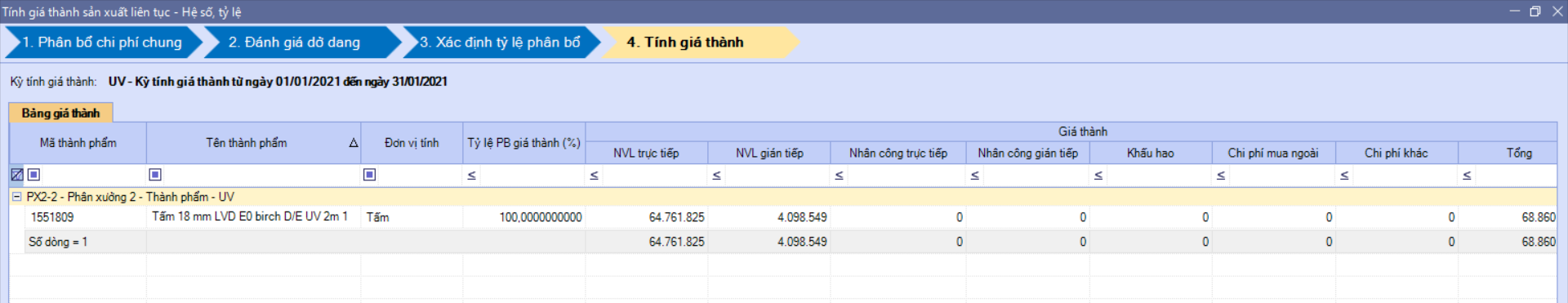1568x303 pixels.
Task: Click the ≤ filter operator under Khấu hao
Action: pyautogui.click(x=1098, y=176)
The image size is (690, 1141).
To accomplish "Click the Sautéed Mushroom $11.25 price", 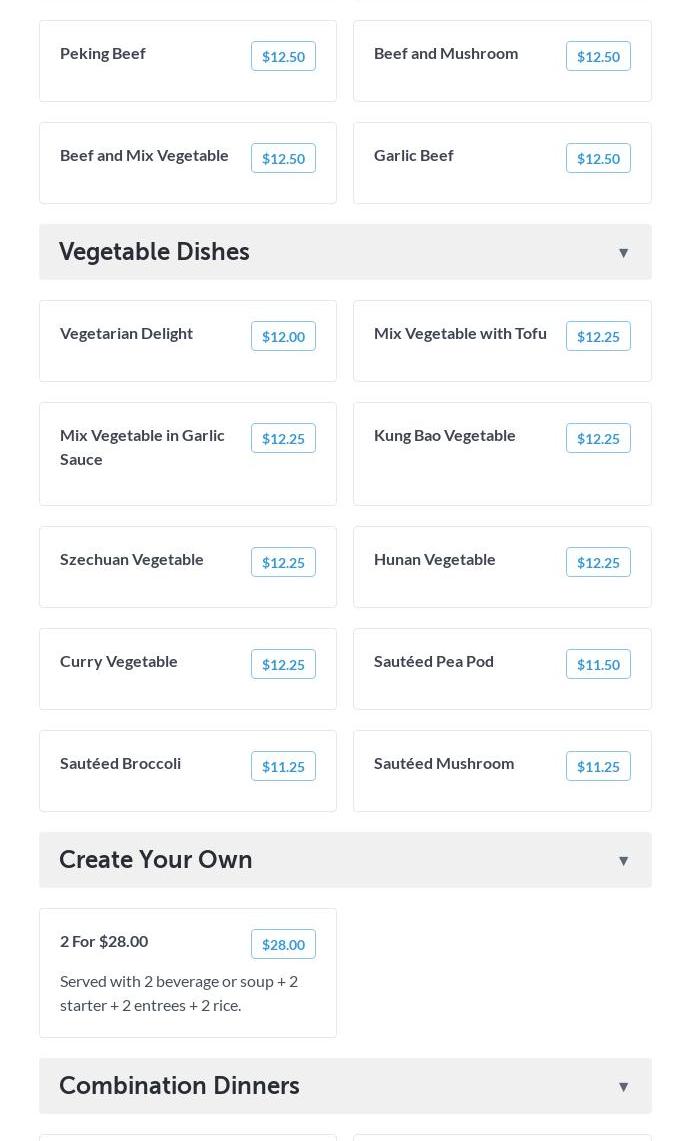I will 598,766.
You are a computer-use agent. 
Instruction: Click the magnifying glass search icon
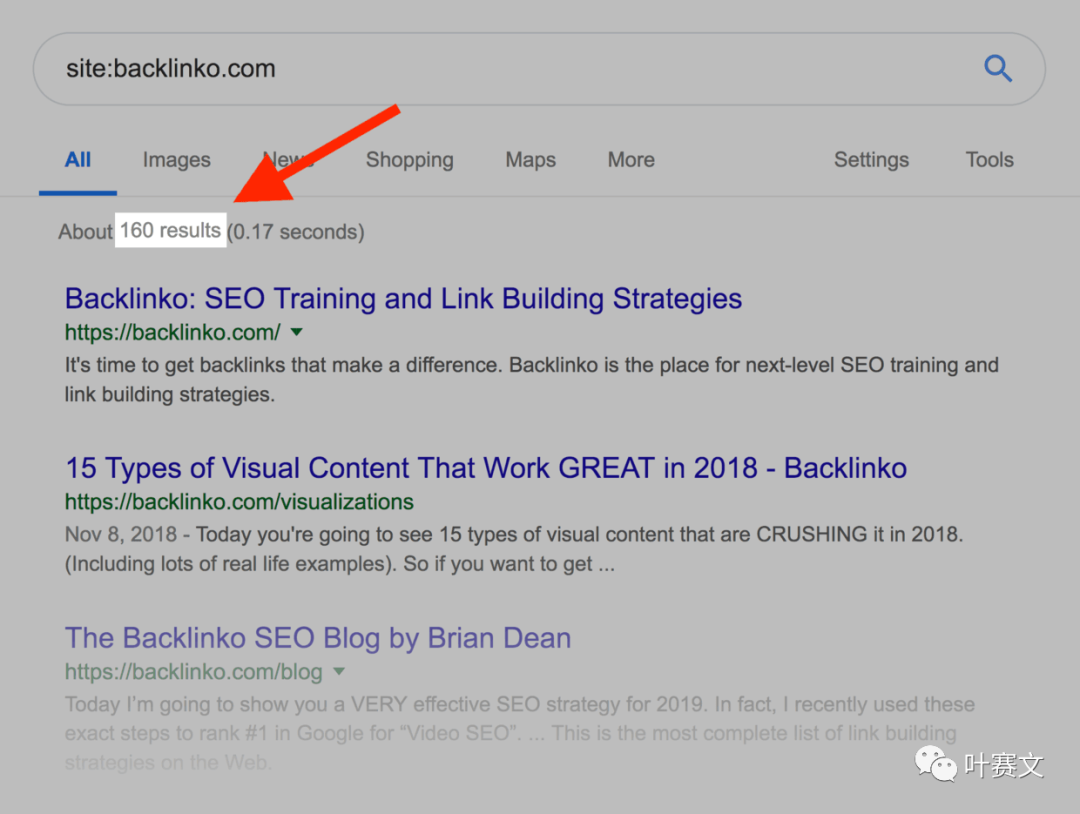point(998,68)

______________________________

Lay out everything from the line containing "You are a computer-use agent." down to the end of the records as a numbered list, skipping any blank lines. Leave the pictures out of your answer.

◆ **Answer to the task**
1. You are a computer-use agent. 
2. Instruction: Click the magnifying glass search icon
3. point(998,68)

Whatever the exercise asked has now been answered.